Monday 29 October 2012

Millionaire's shortbread

We have a tradition in the lab that you bring cakes in on your birthday. Home-made is always encouraged and one of my favourite party bakes is this Millionaire's shortbread. Enjoy.

Mmmm, sweeet!!!
  1. Make shortbread:
    • 200g/7oz butter
    • 115g/4oz caster sugar
    • 285g/10oz plain flour
    • Cream the butter and sugar, beat till fluffy, add flour to make a dough. Spread out in an even layer in a 22x30cm/9x12inch tin. Bake in a pre-heated oven at 180C/350F/gas mark 4 for 20 minutes or until golden-brown. Allow to cool to room temperature.
  2. Make caramel filling:
    • 115g/4oz butter
    • 115g/4oz caster sugar
    • 400g/14oz can of condensed milk
    • Put all the ingredients into a saucepan and gently melt the butter and dissolve the sugar. Once dissolved turn up the heat and bring to the boil for five minutes, stirring constantly. Do not touch this as it most closely resembles sweet napalm! Cool for one minute in a sink filled with cold water. Pour over the cool shortbread and allow to coll and set at room temperature.
  3. Make the topping:
    • 115g/4oz plain chocolate
    • Melt the chocolate and pour over the cooled and set caramel. Mark into fingers but do not cut until the chocolate is cooled and set.
  4. Cut into fingers or squares and serve.
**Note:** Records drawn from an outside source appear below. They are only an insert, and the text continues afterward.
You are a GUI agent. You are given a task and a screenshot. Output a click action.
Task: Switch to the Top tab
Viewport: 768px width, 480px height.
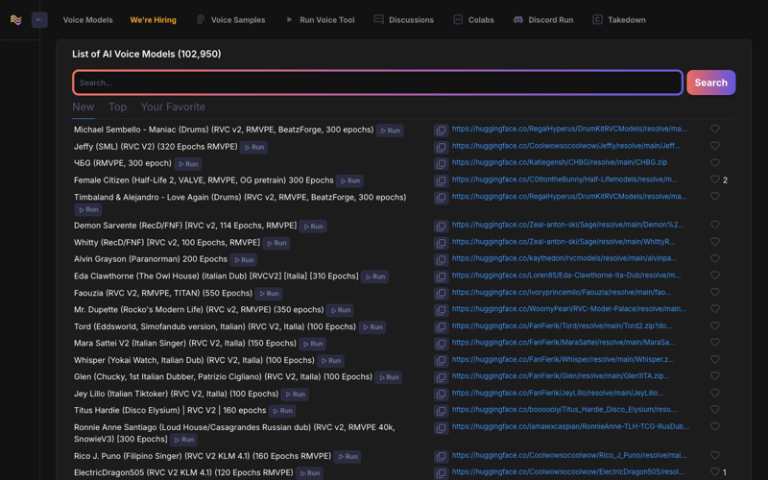[117, 107]
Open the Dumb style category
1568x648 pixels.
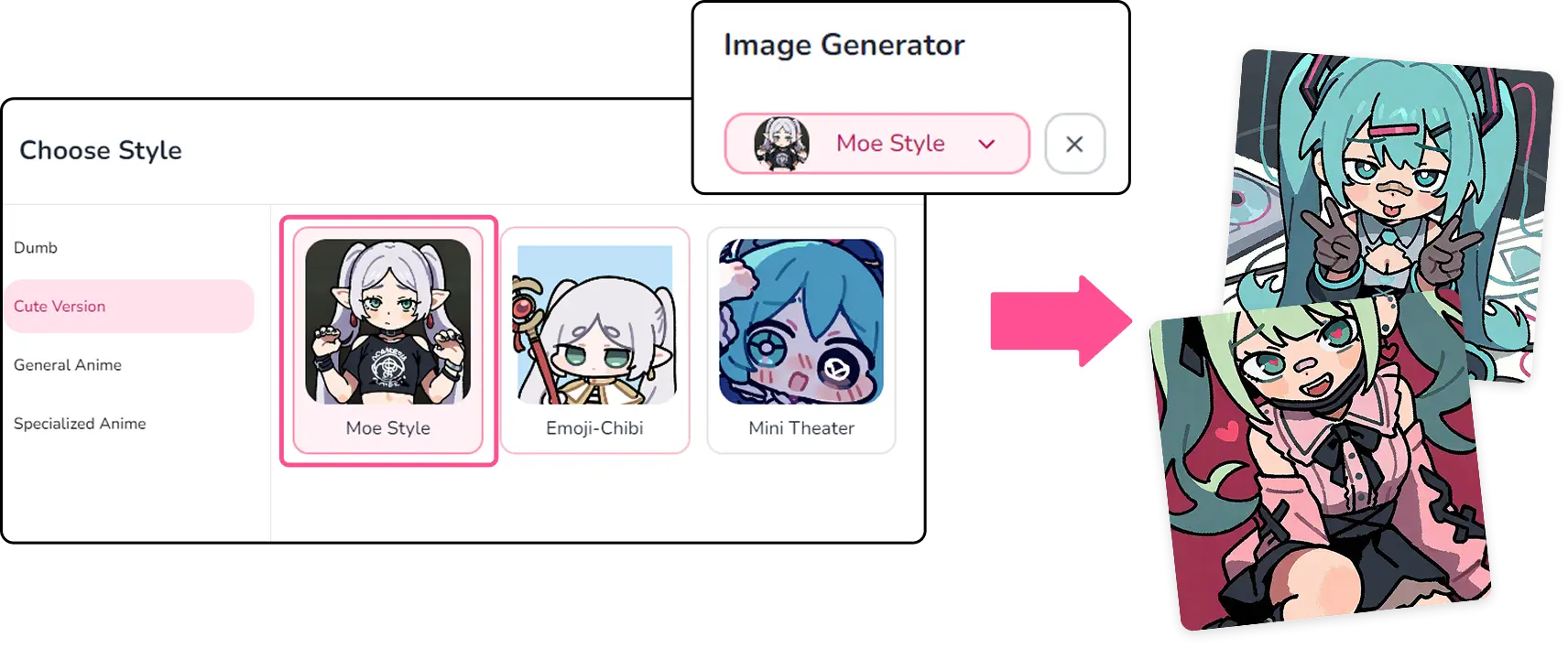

Recipie from Leiths baking bible, buy it and never look back!


Wednesday 17 October 2012

Foundation Medicine's cancer genomics test

In a few years hopefully every cancer patient in the UK will be screened for the most common somatic mutations. CRUK's Stratified Medicine Project has already tested over 5000 patients as part of a program to roll-out more uniform testing in the NHS.

There has been an explosion of interest in genomic medicine driven along by the release of next-generation sequencing instruments like MiSeq and PGM, as well as the development of methods to assay small numbers of loci at very low cost and fast turnaround. Many academic centre's are working on NGS tests using amplicons or capture of gene panels or even exomes.

We have been working with the Fluidigm AccessArray system for a number of years and using this with a MiSeq it is possible to sequence, in duplicate, 48 patients for 48 loci of 150-250bp at over 1000x coverage for just £20 each. This is a very low cost compared to other medical tests and the potential of somatic screening is so great that I think it has to be made available to as many patients as possible.

Of course sequencing more can often be better and with technologies like Nextera capture, Ampliseq, Haloplex, etc an awful lot can be sequenced nowadays pretty easily.One company that sems to be putting all the right pieces together is Foundation Medicine...

Foundation Medicine: is a relatively new company making big strides in cancer genomic testing. They are trying to take recent advances in our understanding of cancer genomics to inform patient treatment, and aim to " improve day-to-day care for patients by serving the needs of clinicians, academic researchers and drug developers to help advance the science of molecular medicine in cancer". Find out more on their website www.foundationmedicine.com.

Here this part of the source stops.